[Begin INPUT MATERIAL]
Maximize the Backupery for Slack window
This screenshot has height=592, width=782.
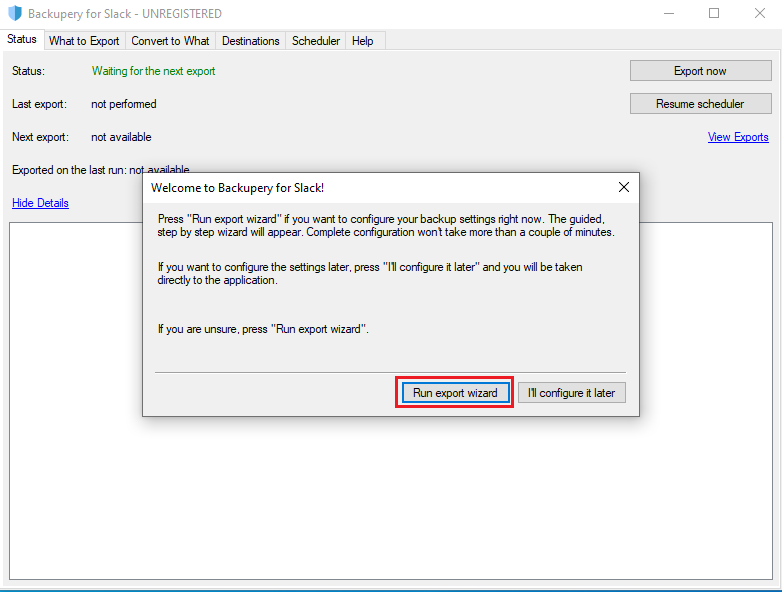[x=714, y=14]
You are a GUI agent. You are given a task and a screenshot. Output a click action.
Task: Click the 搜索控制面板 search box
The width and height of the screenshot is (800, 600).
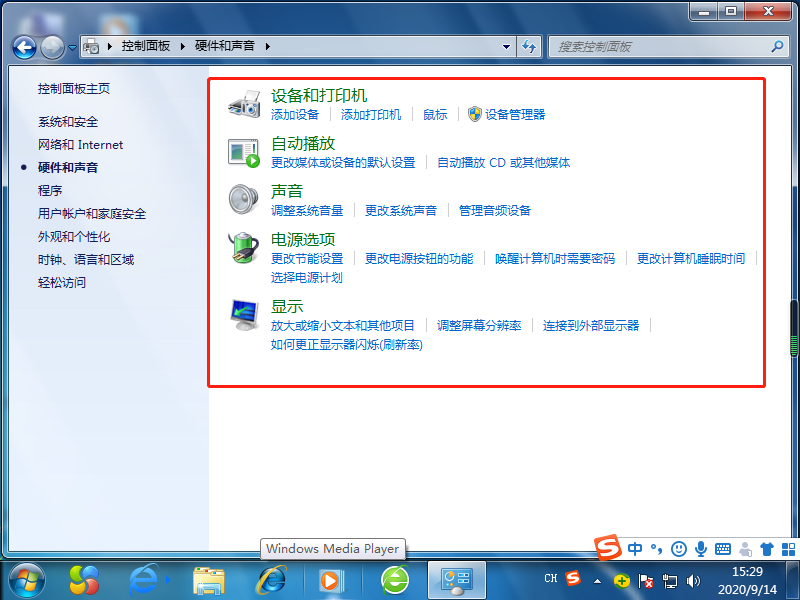click(660, 47)
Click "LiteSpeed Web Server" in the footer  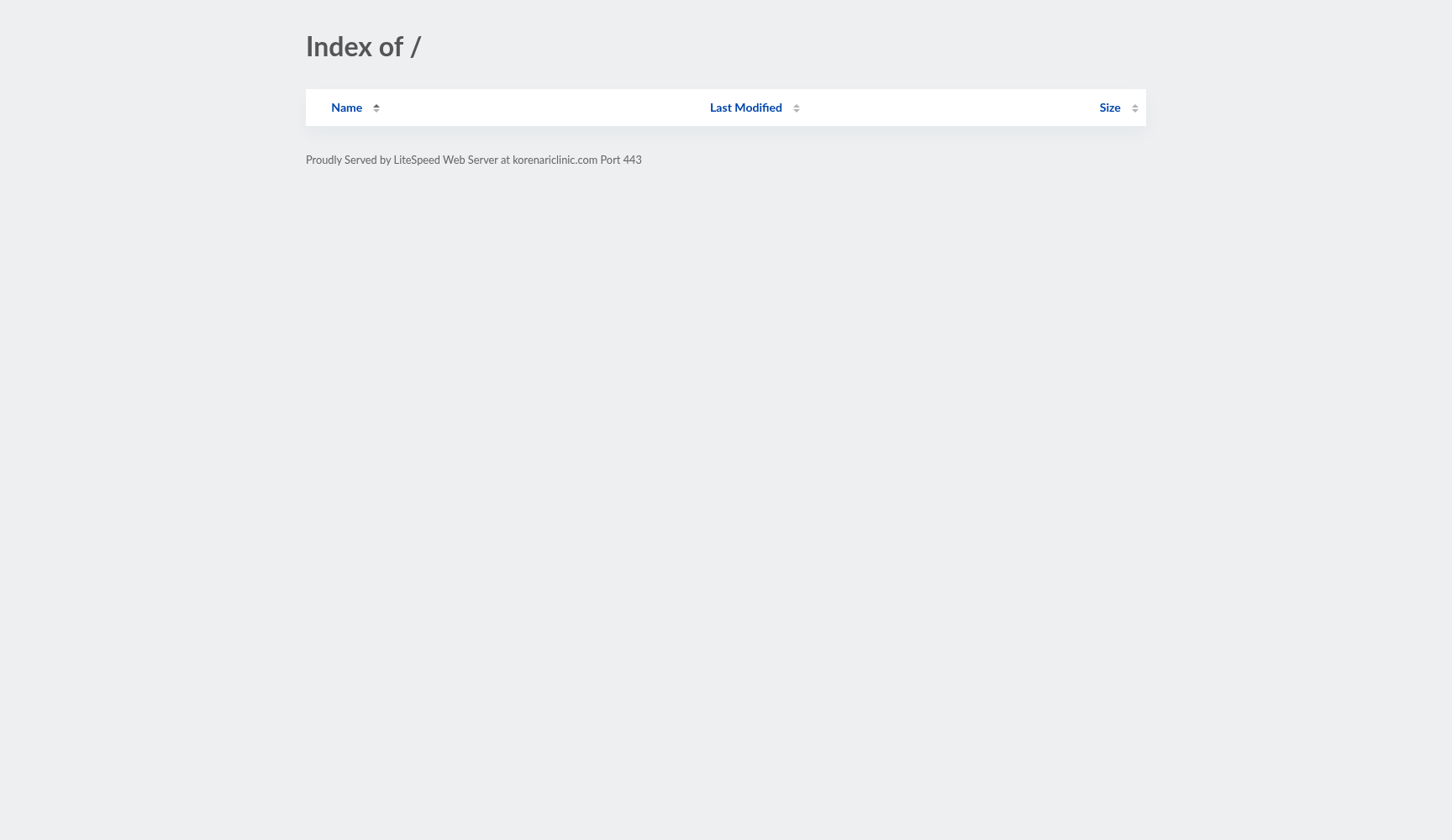(445, 160)
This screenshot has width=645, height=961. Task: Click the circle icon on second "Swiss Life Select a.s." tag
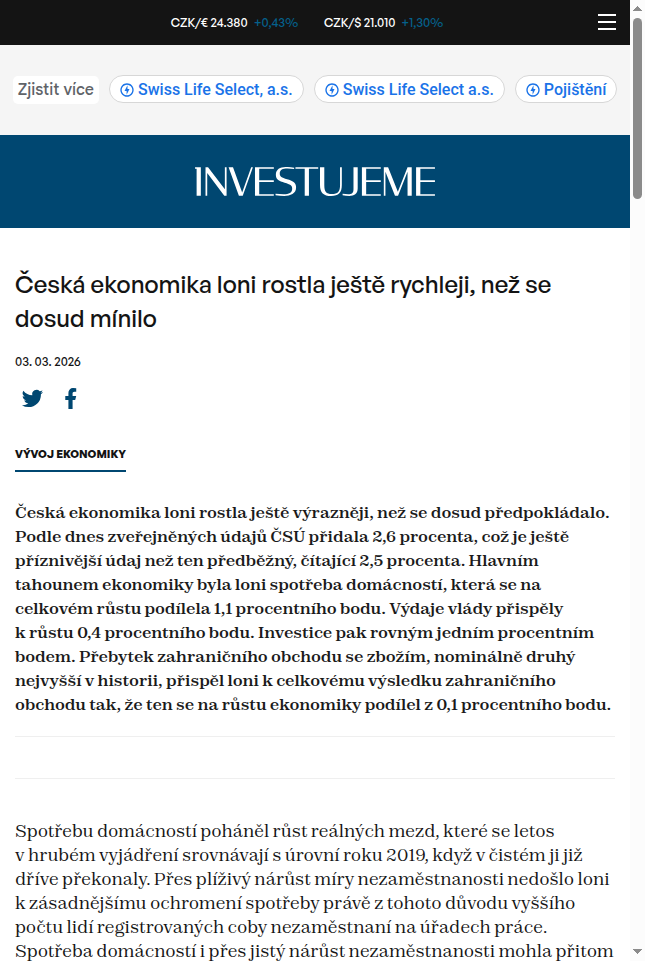tap(331, 89)
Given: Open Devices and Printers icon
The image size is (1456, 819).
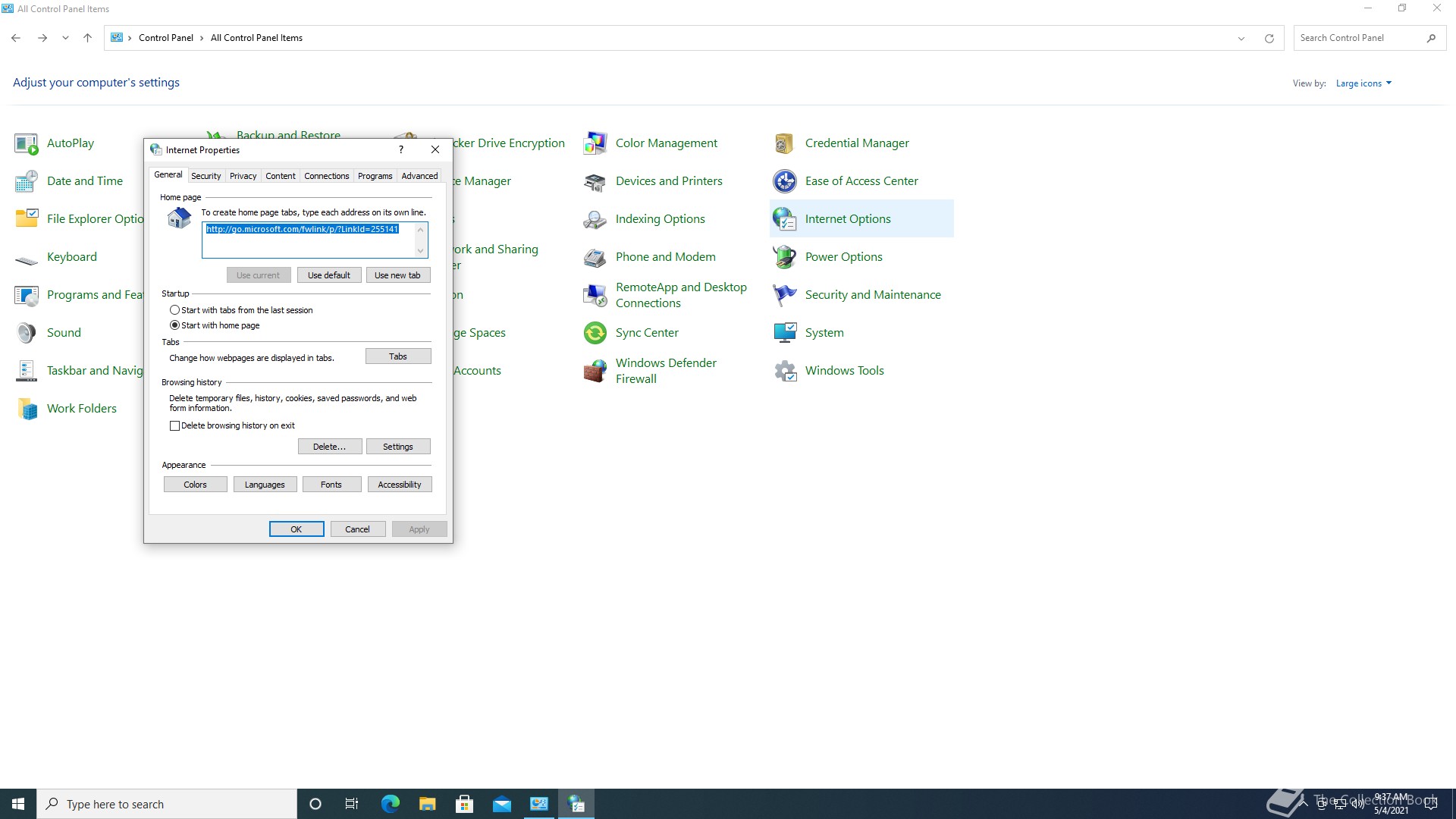Looking at the screenshot, I should [595, 181].
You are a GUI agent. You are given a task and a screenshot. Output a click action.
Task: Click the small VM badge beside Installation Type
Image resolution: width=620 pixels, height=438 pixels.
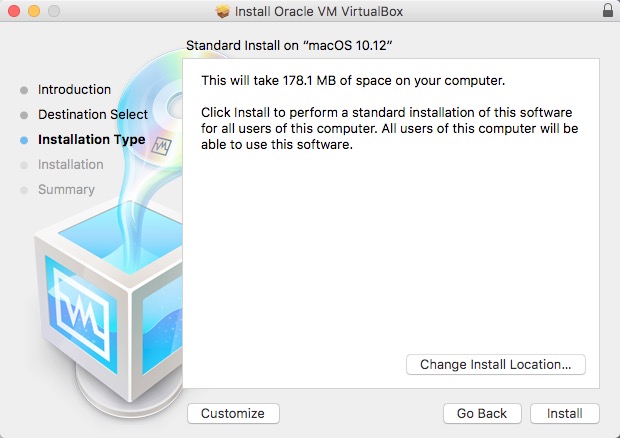(160, 144)
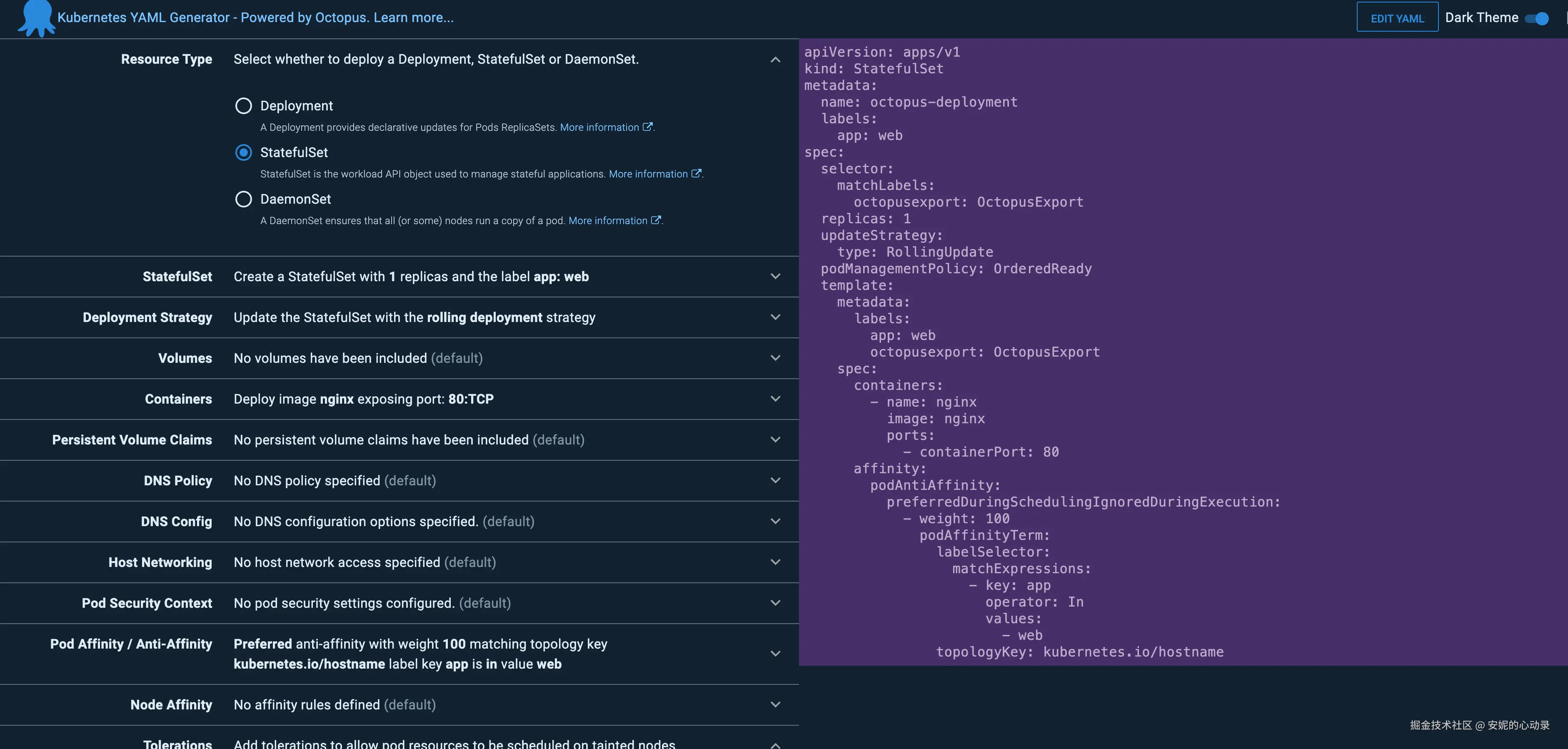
[End INPUT MATERIAL]
Recast the stretch of material from the line containing "This screenshot has width=645, height=961." through the line containing "Looking at the" as a Markdown table with the columns Row and Material line. Omit blank lines and leave the pictures out.

| Row | Material line |
|---|---|
| 1 | This screenshot has width=645, height=961. Task: Click the circle icon on second "Swiss Life Select a.s." tag |
| 2 | tap(331, 89) |
| 3 | Given: Open Devices and Printers icon |
| 4 | The image size is (1456, 819). |
| 5 | Looking at the screenshot, I should [595, 181]. |